[INPUT — start]

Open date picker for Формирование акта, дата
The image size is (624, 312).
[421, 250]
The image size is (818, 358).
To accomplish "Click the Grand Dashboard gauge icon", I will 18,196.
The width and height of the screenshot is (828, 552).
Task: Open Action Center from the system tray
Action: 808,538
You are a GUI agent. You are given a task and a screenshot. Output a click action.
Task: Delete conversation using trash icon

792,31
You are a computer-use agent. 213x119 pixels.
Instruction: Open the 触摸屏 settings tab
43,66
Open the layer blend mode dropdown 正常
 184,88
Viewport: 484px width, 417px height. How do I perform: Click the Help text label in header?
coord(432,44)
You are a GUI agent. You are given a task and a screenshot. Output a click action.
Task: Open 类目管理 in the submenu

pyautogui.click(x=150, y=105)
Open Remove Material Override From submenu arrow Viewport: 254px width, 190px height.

[INPUT — finish]
[INPUT — start]

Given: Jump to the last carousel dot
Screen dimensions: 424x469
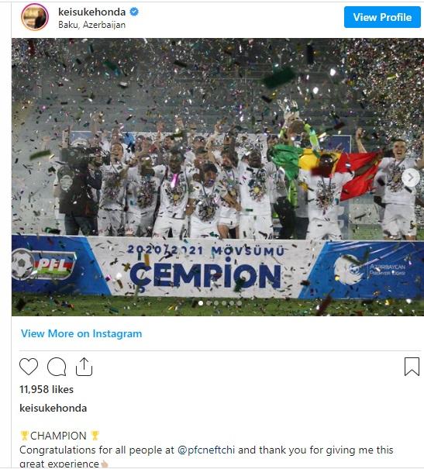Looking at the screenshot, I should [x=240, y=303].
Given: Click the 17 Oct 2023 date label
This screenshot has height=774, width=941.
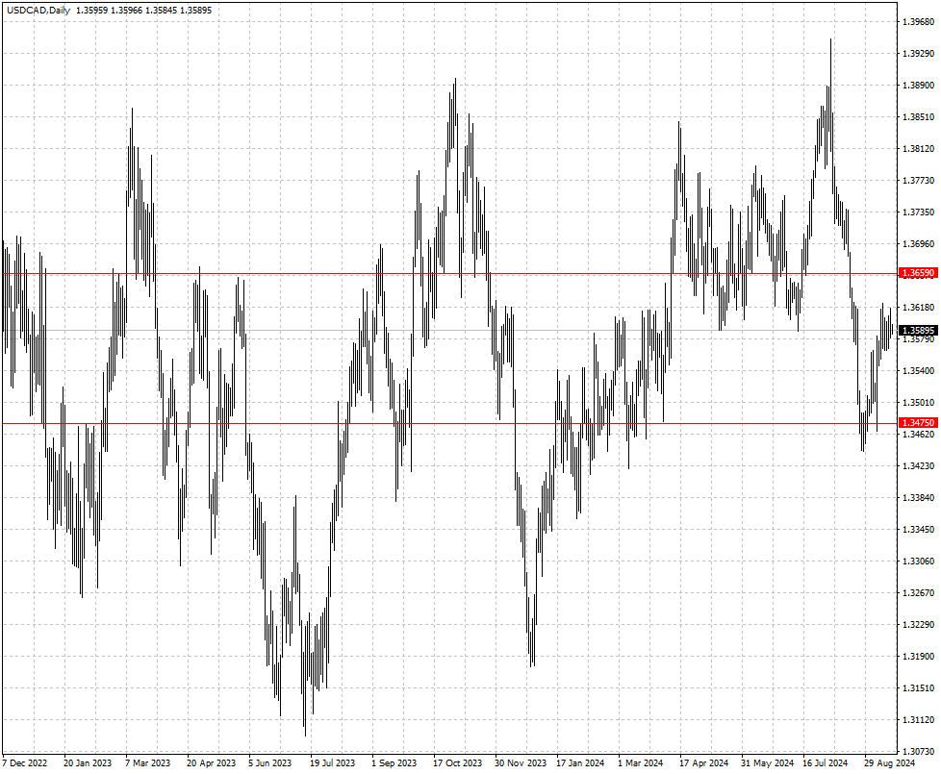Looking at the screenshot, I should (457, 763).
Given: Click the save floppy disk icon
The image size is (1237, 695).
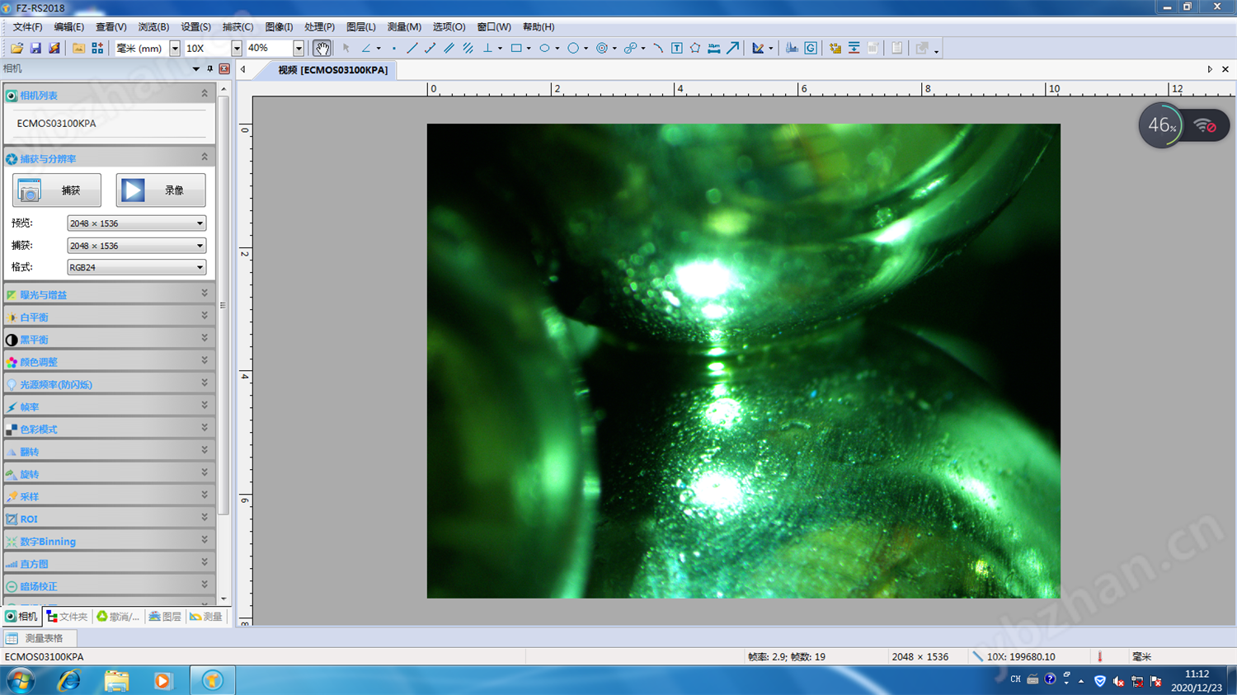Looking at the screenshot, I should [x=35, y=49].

[INPUT — finish]

▸ **TASK OBJECTIVE**
Every line above with the word "date" belongs in the answer, copied as written.

▸ **ANSWER SPACE**
Open date picker for Формирование акта, дата
Given: Click the 17 Oct 2023 date label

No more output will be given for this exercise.